### Exercise brief
A line below contains "You are a GUI", and a later one contains "USD $ (209, 2194)". Repeat both, with every line between them, exactly.

START Provided records

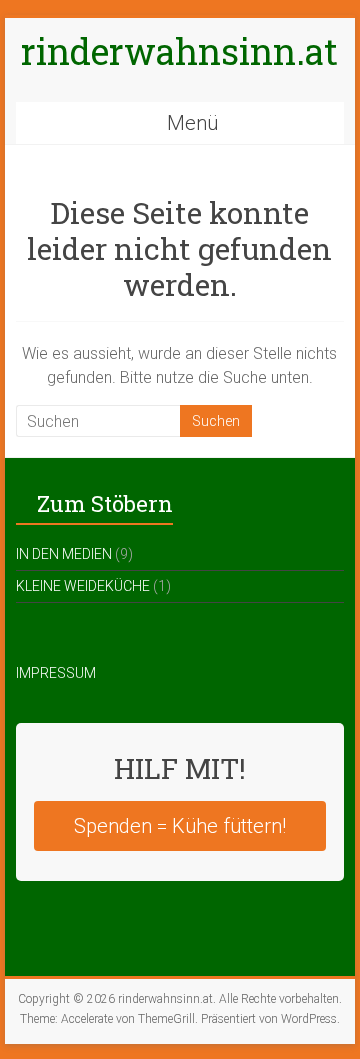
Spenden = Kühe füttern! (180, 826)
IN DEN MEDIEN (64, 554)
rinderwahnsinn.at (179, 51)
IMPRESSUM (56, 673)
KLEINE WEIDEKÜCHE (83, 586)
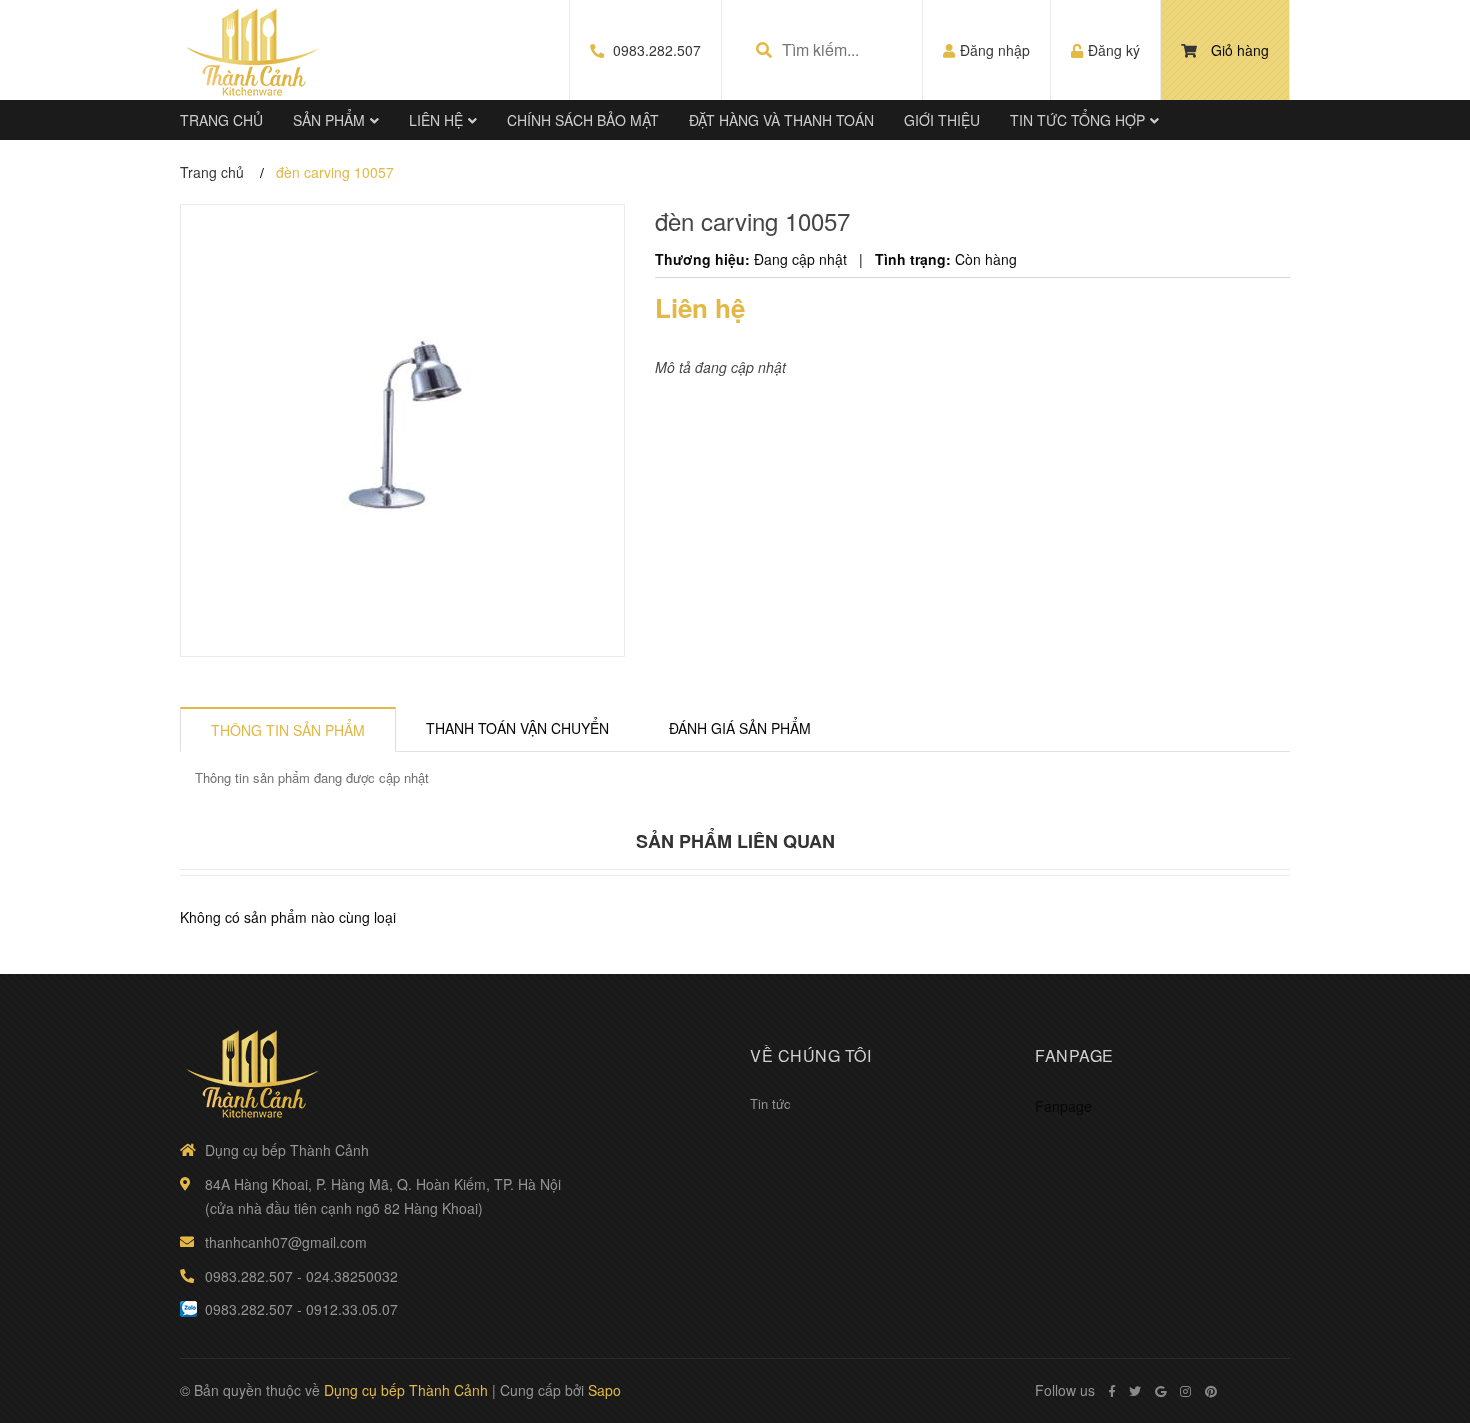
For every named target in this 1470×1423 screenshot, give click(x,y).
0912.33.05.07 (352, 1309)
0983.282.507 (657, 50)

END Provided records
START Provided records

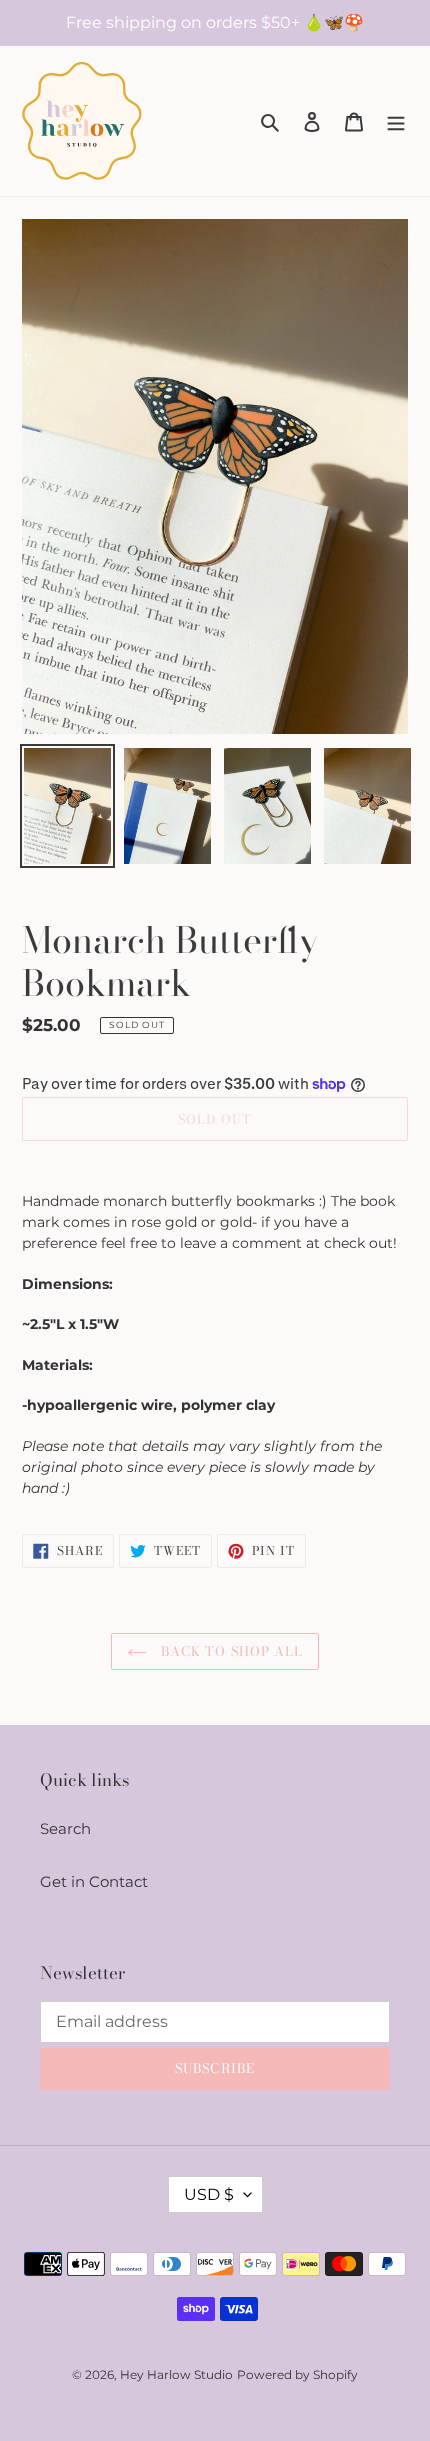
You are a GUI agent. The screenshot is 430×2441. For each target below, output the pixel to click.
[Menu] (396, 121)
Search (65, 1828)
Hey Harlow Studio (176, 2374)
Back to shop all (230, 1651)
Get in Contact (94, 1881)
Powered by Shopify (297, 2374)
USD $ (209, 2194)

END Provided records

### Exercise response
You are a GUI agent. The screenshot is 430×2441. For each target below, output the pixel to click.
[Menu] (396, 121)
Search (65, 1828)
Hey Harlow Studio (176, 2374)
Back to shop all (230, 1651)
Get in Contact (94, 1881)
Powered by Shopify (297, 2374)
USD $ (209, 2194)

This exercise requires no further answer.